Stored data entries
**********

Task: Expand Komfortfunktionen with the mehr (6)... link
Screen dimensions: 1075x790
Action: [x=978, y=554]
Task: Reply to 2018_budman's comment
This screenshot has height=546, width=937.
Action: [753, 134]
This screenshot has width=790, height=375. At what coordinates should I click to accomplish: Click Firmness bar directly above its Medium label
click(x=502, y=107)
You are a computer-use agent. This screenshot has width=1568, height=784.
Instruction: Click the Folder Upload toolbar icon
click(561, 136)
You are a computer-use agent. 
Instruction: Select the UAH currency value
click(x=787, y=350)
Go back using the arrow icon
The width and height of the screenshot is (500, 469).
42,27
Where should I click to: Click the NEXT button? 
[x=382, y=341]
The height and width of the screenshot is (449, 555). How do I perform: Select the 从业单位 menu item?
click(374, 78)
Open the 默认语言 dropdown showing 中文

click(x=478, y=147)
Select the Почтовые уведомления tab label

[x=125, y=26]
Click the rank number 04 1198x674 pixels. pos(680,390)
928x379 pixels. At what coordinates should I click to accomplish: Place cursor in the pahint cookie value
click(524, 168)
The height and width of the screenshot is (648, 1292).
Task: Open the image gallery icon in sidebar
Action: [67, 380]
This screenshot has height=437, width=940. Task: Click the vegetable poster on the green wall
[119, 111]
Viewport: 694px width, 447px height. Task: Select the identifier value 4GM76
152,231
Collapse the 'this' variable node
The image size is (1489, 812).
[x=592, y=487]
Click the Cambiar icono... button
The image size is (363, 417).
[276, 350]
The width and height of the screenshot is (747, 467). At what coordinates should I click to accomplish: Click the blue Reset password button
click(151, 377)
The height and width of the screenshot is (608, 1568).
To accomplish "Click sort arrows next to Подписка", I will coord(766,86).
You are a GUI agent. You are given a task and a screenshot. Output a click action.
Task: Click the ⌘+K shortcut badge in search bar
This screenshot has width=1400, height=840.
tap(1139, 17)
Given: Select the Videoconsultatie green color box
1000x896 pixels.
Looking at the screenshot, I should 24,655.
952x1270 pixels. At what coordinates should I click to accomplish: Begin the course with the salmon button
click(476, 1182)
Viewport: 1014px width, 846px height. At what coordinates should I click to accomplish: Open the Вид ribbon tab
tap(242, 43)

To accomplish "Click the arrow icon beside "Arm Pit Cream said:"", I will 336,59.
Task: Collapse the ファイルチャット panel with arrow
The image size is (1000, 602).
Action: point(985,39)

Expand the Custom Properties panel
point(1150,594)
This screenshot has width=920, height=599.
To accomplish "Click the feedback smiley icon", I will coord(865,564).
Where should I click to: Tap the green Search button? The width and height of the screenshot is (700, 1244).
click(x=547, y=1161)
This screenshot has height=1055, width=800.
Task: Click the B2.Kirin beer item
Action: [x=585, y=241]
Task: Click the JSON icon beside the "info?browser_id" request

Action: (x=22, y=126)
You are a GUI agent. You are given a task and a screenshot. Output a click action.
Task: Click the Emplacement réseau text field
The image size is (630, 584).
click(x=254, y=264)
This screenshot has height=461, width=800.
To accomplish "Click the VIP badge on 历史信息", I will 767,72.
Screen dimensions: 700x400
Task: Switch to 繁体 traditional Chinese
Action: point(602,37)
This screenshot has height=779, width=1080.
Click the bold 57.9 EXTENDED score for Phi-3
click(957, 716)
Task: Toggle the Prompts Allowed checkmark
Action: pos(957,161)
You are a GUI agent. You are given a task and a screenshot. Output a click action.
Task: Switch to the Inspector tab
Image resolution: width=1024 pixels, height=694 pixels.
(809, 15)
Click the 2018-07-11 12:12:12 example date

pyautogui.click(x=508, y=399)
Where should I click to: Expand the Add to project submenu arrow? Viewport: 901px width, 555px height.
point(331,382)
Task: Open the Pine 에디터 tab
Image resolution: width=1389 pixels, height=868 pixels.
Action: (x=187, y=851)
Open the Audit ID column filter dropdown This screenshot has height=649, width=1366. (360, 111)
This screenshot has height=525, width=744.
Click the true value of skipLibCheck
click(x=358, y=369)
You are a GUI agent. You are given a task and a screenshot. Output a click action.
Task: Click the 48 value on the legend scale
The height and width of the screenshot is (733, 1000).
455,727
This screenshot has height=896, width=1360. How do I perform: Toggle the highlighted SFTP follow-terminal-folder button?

**********

▶ [WHAT YOU HAVE TO DO]:
All of the records above should be transcribed exactly.

▶ [TASK RESPONSE]:
Task: Expand Komfortfunktionen with the mehr (6)... link
Screen dimensions: 1075x790
Action: [x=978, y=554]
Task: Reply to 2018_budman's comment
This screenshot has height=546, width=937.
Action: [753, 134]
This screenshot has width=790, height=375. At what coordinates should I click to accomplish: Click Firmness bar directly above its Medium label
click(x=502, y=107)
You are a computer-use agent. This screenshot has width=1568, height=784.
Instruction: Click the Folder Upload toolbar icon
click(561, 136)
You are a computer-use agent. 
Instruction: Select the UAH currency value
click(x=787, y=350)
Go back using the arrow icon
The width and height of the screenshot is (500, 469).
42,27
Where should I click to: Click the NEXT button? 
[x=382, y=341]
The height and width of the screenshot is (449, 555). How do I perform: Select the 从业单位 menu item?
click(374, 78)
Open the 默认语言 dropdown showing 中文

click(x=478, y=147)
Select the Почтовые уведомления tab label

[x=125, y=26]
Click the rank number 04 1198x674 pixels. pos(680,390)
928x379 pixels. At what coordinates should I click to accomplish: Place cursor in the pahint cookie value
click(524, 168)
The height and width of the screenshot is (648, 1292).
Task: Open the image gallery icon in sidebar
Action: [67, 380]
This screenshot has height=437, width=940. Task: Click the vegetable poster on the green wall
[119, 111]
Viewport: 694px width, 447px height. Task: Select the identifier value 4GM76
152,231
Collapse the 'this' variable node
The image size is (1489, 812).
[x=592, y=487]
Click the Cambiar icono... button
The image size is (363, 417).
[276, 350]
The width and height of the screenshot is (747, 467). At what coordinates should I click to accomplish: Click the blue Reset password button
click(151, 377)
The height and width of the screenshot is (608, 1568).
To accomplish "Click sort arrows next to Подписка", I will coord(766,86).
You are a GUI agent. You are given a task and a screenshot. Output a click action.
Task: Click the ⌘+K shortcut badge in search bar
This screenshot has width=1400, height=840.
tap(1139, 17)
Given: Select the Videoconsultatie green color box
1000x896 pixels.
Looking at the screenshot, I should 24,655.
952x1270 pixels. At what coordinates should I click to accomplish: Begin the course with the salmon button
click(476, 1182)
Viewport: 1014px width, 846px height. At what coordinates should I click to accomplish: Open the Вид ribbon tab
tap(242, 43)

To accomplish "Click the arrow icon beside "Arm Pit Cream said:"", I will 336,59.
Task: Collapse the ファイルチャット panel with arrow
The image size is (1000, 602).
Action: point(985,39)

Expand the Custom Properties panel
point(1150,594)
This screenshot has width=920, height=599.
To accomplish "Click the feedback smiley icon", I will coord(865,564).
Where should I click to: Tap the green Search button? The width and height of the screenshot is (700, 1244).
click(x=547, y=1161)
This screenshot has height=1055, width=800.
Task: Click the B2.Kirin beer item
Action: [x=585, y=241]
Task: Click the JSON icon beside the "info?browser_id" request

Action: (x=22, y=126)
You are a GUI agent. You are given a task and a screenshot. Output a click action.
Task: Click the Emplacement réseau text field
The image size is (630, 584).
click(x=254, y=264)
This screenshot has height=461, width=800.
To accomplish "Click the VIP badge on 历史信息", I will 767,72.
Screen dimensions: 700x400
Task: Switch to 繁体 traditional Chinese
Action: point(602,37)
This screenshot has height=779, width=1080.
Click the bold 57.9 EXTENDED score for Phi-3
click(957, 716)
Task: Toggle the Prompts Allowed checkmark
Action: pos(957,161)
You are a GUI agent. You are given a task and a screenshot. Output a click action.
Task: Switch to the Inspector tab
Image resolution: width=1024 pixels, height=694 pixels.
(809, 15)
Click the 2018-07-11 12:12:12 example date

pyautogui.click(x=508, y=399)
Where should I click to: Expand the Add to project submenu arrow? Viewport: 901px width, 555px height.
point(331,382)
Task: Open the Pine 에디터 tab
Image resolution: width=1389 pixels, height=868 pixels.
Action: (x=187, y=851)
Open the Audit ID column filter dropdown This screenshot has height=649, width=1366. (360, 111)
This screenshot has height=525, width=744.
Click the true value of skipLibCheck
click(x=358, y=369)
You are a GUI agent. You are given a task and a screenshot. Output a click action.
Task: Click the 48 value on the legend scale
The height and width of the screenshot is (733, 1000).
455,727
This screenshot has height=896, width=1360. How do I perform: Toggle the highlighted SFTP follow-terminal-folder button?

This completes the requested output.